180 europäische Forscher und Entwickler haben sich zum Netzwerk "Ecrypt", einem Projekt zur Entwicklung von Digital Rights Management (DRM)-Lösungen, zusammengeschlossen. An der Universität Magdeburg forscht eine Arbeitsgruppe von "Ecrypt" an digitalen Wasserzeichen.

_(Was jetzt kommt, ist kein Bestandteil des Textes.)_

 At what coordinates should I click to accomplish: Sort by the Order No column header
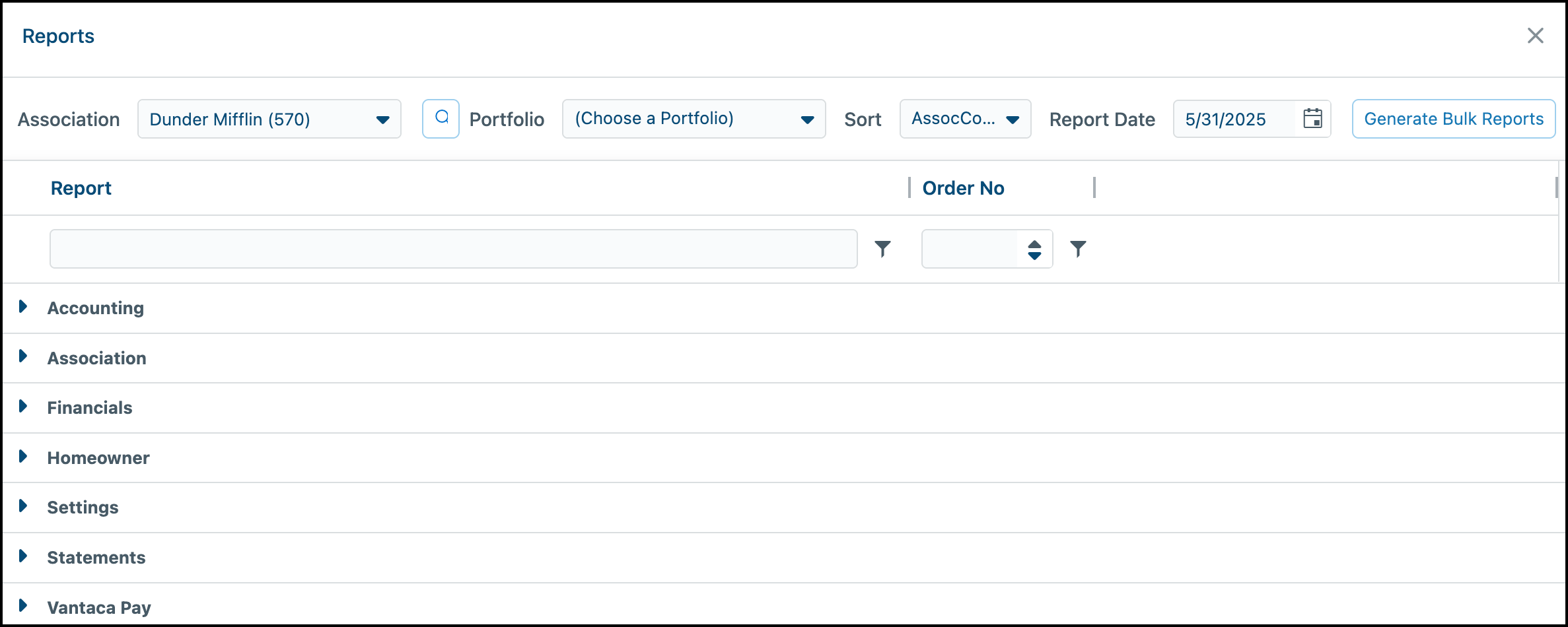(963, 188)
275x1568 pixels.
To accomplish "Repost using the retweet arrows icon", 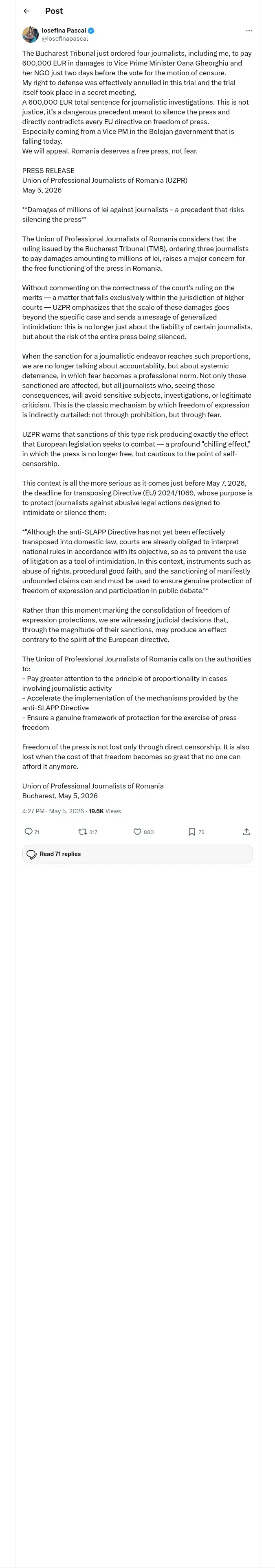I will coord(83,832).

180 europäische Forscher und Entwickler haben sich zum Netzwerk "Ecrypt" (European Network of Excellence in Cryptology), einem Projekt zur Sicherung von Multimediadaten, zusammengeschlossen. "Ecrypt" hat sich auf die Fahnen geschrieben, Digital Rights Management (DRM)-Lösungen zu entwickeln, bei denen Musik, Bilder oder Videos mit zusätzlichen Schutzmechanismen versehen werden. So sollen Manipulationen erkannt und Raubkopien verhindert und aufgespürt werden. Ein Teilbereich des Netzwerkes ist die Arbeitsgruppe "Watermarking Virtual Lab" (WAVILA), die unter der Leitung der Magdeburger Forscherin Prof. Dr. Jana Dittmann an der Entwicklung digitaler Wasserzeichen arbeitet. Mit deren Hilfe sollen Manipulationen oder Diebstähle erkannt und der Nachweis der Urheberschaft von Datenmaterial ermöglicht werden. Hauptziel ist die Rückverfolgung illegaler Kopien zum Übeltäter.